The Chaparral 2X Vision Gran Tursimo (VGT) concept may not be entirely functional in its actual form, but when gamers drive it on Playstation 3’s Gran Turismo 6, they may enjoy its FREAKING LASER DRIVEN PROPULSION SYSTEM.
Yes, lasers. Freaking lasers, actually. Specifically, according to the designers, “a mid-mounted laser beamed-energy propulsion system, which pulses beams of light that focus in a shroud, creating shock waves that generate tremendous thrust in the lightweight race car” derived from technology from both future aircraft and space travel design. With the freaking 671-kW laser, powered by a pack of lithium-ion batteries, and an air-powered generator to provide 900 horsepower worth of thrust, the Chaparral 2X VGT will be capable of a 240-mph top speed in the video game, with 0-60 mph acceleration taking place in 1.5 seconds. Sounds like Gran Turismo 6 drivers are going to win a lot of races with this conceptual Chap.
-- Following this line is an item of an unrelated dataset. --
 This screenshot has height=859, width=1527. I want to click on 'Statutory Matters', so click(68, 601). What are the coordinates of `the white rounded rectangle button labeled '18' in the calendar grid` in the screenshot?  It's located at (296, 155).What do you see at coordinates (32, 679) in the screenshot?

“It was created in a no-rules atmosphere to challenge designers and test engineers to deliver the most exhilarating sensations. This is a fantasy car by design,” said Frank Saucedo, who oversaw the team that worked on the concept. “Like the original Chaparral race cars decades ago, the Chaparral 2X VGT weaves advanced aerospace technologies into the design to help achieve its performance goals.”
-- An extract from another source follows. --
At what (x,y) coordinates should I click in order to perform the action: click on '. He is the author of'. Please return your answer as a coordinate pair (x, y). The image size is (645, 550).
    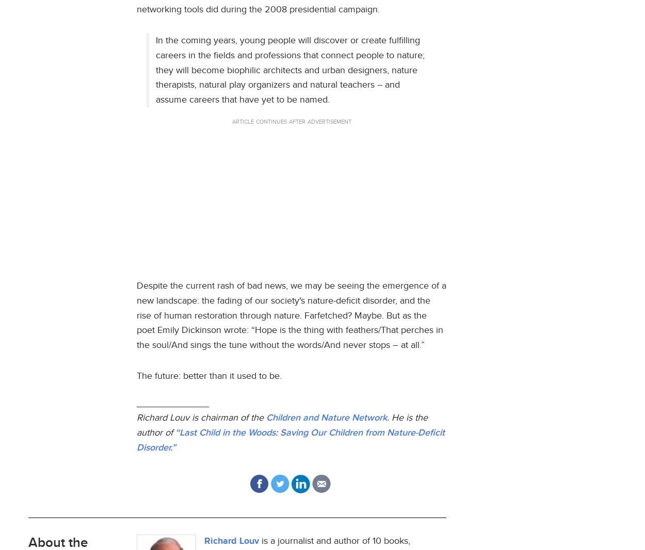
    Looking at the image, I should click on (282, 424).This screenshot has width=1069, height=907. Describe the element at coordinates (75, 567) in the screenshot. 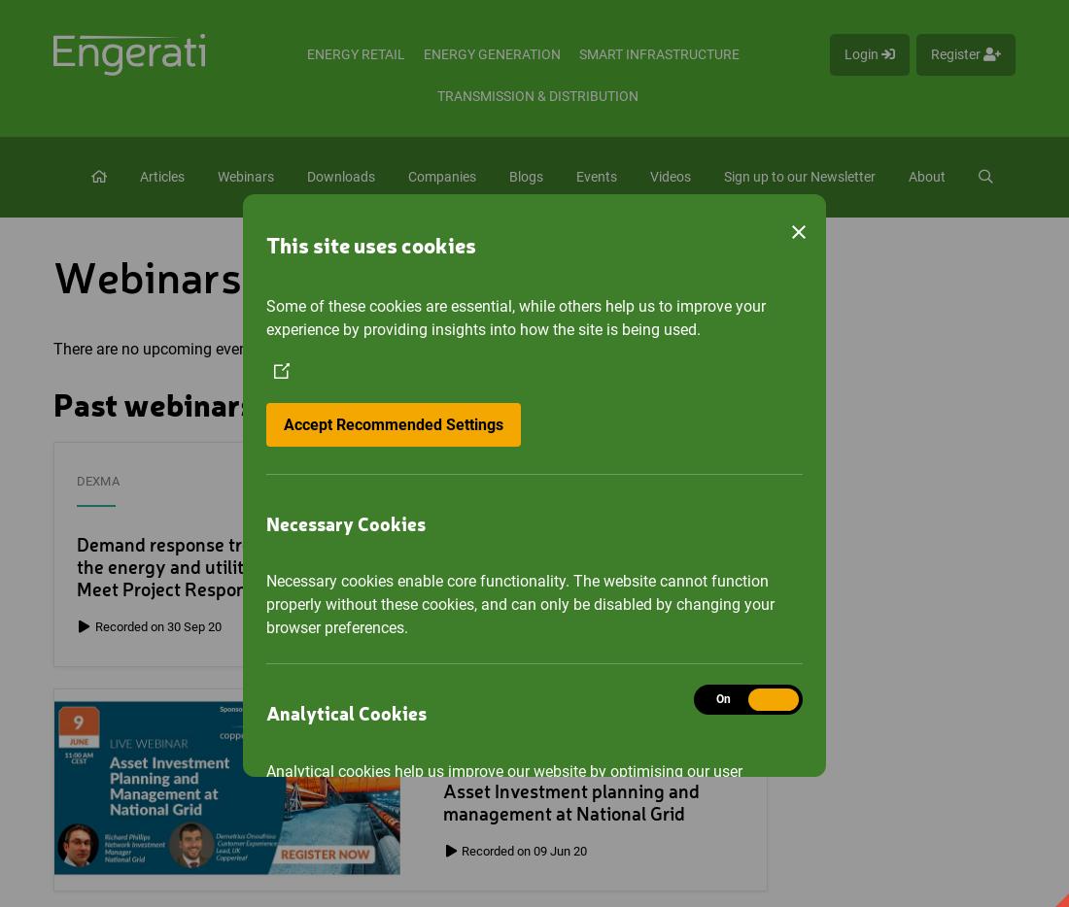

I see `'Demand response trends powering the energy and utilities industry: Meet Project Respond'` at that location.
That being the case, the laser-based propulsion system’s position in the composite chassis leaves for a highly unconventional driving position… with the driver, wearing a visor helmet, laying face down with arms and legs reaching toward the wheels. Designers of the Chaparral 2X Vision Gran Tursimo say that the propulsion and suspension systems are built around the driver, enabling progressive strategies of active and driver-adjustable aerodynamics.
“Think of it as adapting a wing suit to a racing car, where the driver’s movements control certain aspects of the aero package,” said Saucedo. “In many ways, the Chaparral 2X VGT is like racing wing suit, with a protective fuselage for ‘flying’ very low to the ground.”
The aerodynamics, which are of course driver-enabled, eliminate the need for large, conventional wings and other aero devices used to generate grip-enhancing downforce – an attribute that helps reduce the overall mass of the Chaparral 2X VGT. The lightweight chassis components also reduce the sprung weight of the race car, enabling it to provide tremendous cornering grip. Without the need for a vacuum this time, apparently. The wheels up front are 17-inches, wrapped with racing tires.
“The Chaparral 2X VGT is a vision of how advanced technology may shape the look and driving experience of racing,” said Saucedo. “Chaparral’s race cars and methods were seen as outlandish four decades ago, and with the innovative spirit still burning at Chevrolet, the Chaparral 2X Vision Gran Turismo concept might just be a harbinger of motorsports in the next four decades.”
The Chevrolet Chaparral 2X VGT concept is on display at the Los Angeles Auto Show through November 30. Hopefully it will find itself around other auto show floors as well.